▸ **What the task asks**
Down to the final character, output the records below as they stand.
***
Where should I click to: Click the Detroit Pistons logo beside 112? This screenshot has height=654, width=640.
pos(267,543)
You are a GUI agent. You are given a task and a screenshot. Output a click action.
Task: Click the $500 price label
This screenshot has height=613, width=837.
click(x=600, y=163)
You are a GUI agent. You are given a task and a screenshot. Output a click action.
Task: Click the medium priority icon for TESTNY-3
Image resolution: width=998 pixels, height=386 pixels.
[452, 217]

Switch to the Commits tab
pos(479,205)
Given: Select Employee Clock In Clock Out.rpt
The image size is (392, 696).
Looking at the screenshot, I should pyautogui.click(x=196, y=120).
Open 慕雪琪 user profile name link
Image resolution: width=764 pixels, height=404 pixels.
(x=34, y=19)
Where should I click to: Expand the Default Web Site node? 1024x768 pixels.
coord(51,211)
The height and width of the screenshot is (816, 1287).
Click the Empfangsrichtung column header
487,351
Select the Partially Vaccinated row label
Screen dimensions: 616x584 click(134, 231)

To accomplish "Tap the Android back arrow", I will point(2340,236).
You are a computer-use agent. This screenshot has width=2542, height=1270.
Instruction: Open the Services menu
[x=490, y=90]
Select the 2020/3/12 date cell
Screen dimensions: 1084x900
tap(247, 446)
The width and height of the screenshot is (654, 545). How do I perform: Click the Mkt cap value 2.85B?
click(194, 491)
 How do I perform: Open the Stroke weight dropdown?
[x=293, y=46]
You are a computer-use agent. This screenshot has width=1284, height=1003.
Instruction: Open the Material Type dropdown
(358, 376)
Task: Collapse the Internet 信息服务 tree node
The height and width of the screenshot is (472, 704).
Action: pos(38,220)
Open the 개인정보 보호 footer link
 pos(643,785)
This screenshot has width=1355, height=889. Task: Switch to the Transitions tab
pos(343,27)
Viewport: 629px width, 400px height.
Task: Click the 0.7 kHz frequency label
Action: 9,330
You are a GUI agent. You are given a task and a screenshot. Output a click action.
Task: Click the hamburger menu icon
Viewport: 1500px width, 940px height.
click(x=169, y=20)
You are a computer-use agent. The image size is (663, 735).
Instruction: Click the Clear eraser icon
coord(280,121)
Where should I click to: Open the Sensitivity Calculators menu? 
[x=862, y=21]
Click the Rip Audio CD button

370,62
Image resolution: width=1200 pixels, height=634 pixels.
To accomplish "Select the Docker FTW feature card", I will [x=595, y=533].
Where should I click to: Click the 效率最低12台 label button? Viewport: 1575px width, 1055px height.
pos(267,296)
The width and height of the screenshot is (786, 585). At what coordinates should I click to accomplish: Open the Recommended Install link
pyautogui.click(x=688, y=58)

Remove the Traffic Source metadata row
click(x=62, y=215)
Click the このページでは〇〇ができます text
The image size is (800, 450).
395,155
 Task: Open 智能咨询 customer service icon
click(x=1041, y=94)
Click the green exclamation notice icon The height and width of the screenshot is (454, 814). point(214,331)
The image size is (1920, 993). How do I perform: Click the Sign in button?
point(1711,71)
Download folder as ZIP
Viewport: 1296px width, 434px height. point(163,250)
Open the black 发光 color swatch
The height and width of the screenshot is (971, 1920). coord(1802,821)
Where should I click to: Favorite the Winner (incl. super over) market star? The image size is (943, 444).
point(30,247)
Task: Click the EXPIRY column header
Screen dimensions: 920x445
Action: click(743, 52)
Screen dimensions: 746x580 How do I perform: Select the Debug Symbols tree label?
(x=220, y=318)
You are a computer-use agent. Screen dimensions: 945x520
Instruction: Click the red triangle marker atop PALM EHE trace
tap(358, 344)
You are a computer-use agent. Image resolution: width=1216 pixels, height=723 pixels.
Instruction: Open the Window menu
***
▸ **Response to the task**
Where should I click to: Click the Detroit Pistons logo beside 112? This screenshot has height=654, width=640.
pos(267,543)
You are a GUI agent. You are given a task and a screenshot. Output a click action.
Task: Click the $500 price label
This screenshot has height=613, width=837.
click(x=600, y=163)
You are a GUI agent. You are given a task and a screenshot. Output a click action.
Task: Click the medium priority icon for TESTNY-3
Image resolution: width=998 pixels, height=386 pixels.
[452, 217]

Switch to the Commits tab
pos(479,205)
Given: Select Employee Clock In Clock Out.rpt
The image size is (392, 696).
Looking at the screenshot, I should pyautogui.click(x=196, y=120).
Open 慕雪琪 user profile name link
Image resolution: width=764 pixels, height=404 pixels.
(x=34, y=19)
Where should I click to: Expand the Default Web Site node? 1024x768 pixels.
coord(51,211)
The height and width of the screenshot is (816, 1287).
Click the Empfangsrichtung column header
487,351
Select the Partially Vaccinated row label
Screen dimensions: 616x584 click(134, 231)

To accomplish "Tap the Android back arrow", I will point(2340,236).
You are a computer-use agent. This screenshot has width=2542, height=1270.
Instruction: Open the Services menu
[x=490, y=90]
Select the 2020/3/12 date cell
Screen dimensions: 1084x900
tap(247, 446)
The width and height of the screenshot is (654, 545). How do I perform: Click the Mkt cap value 2.85B?
click(194, 491)
 How do I perform: Open the Stroke weight dropdown?
[x=293, y=46]
You are a computer-use agent. This screenshot has width=1284, height=1003.
Instruction: Open the Material Type dropdown
(358, 376)
Task: Collapse the Internet 信息服务 tree node
The height and width of the screenshot is (472, 704).
Action: pos(38,220)
Open the 개인정보 보호 footer link
 pos(643,785)
This screenshot has width=1355, height=889. Task: Switch to the Transitions tab
pos(343,27)
Viewport: 629px width, 400px height.
Task: Click the 0.7 kHz frequency label
Action: 9,330
You are a GUI agent. You are given a task and a screenshot. Output a click action.
Task: Click the hamburger menu icon
Viewport: 1500px width, 940px height.
click(x=169, y=20)
You are a computer-use agent. The image size is (663, 735).
Instruction: Click the Clear eraser icon
coord(280,121)
Where should I click to: Open the Sensitivity Calculators menu? 
[x=862, y=21]
Click the Rip Audio CD button

370,62
Image resolution: width=1200 pixels, height=634 pixels.
To accomplish "Select the Docker FTW feature card", I will [x=595, y=533].
Where should I click to: Click the 效率最低12台 label button? Viewport: 1575px width, 1055px height.
pos(267,296)
The width and height of the screenshot is (786, 585). At what coordinates should I click to accomplish: Open the Recommended Install link
pyautogui.click(x=688, y=58)

Remove the Traffic Source metadata row
click(x=62, y=215)
Click the このページでは〇〇ができます text
The image size is (800, 450).
395,155
 Task: Open 智能咨询 customer service icon
click(x=1041, y=94)
Click the green exclamation notice icon The height and width of the screenshot is (454, 814). point(214,331)
The image size is (1920, 993). How do I perform: Click the Sign in button?
point(1711,71)
Download folder as ZIP
Viewport: 1296px width, 434px height. point(163,250)
Open the black 发光 color swatch
The height and width of the screenshot is (971, 1920). coord(1802,821)
Where should I click to: Favorite the Winner (incl. super over) market star? The image size is (943, 444).
point(30,247)
Task: Click the EXPIRY column header
Screen dimensions: 920x445
Action: click(743, 52)
Screen dimensions: 746x580 How do I perform: Select the Debug Symbols tree label?
(x=220, y=318)
You are a computer-use agent. Screen dimensions: 945x520
Instruction: Click the red triangle marker atop PALM EHE trace
tap(358, 344)
You are a computer-use agent. Image resolution: width=1216 pixels, height=723 pixels.
Instruction: Open the Window menu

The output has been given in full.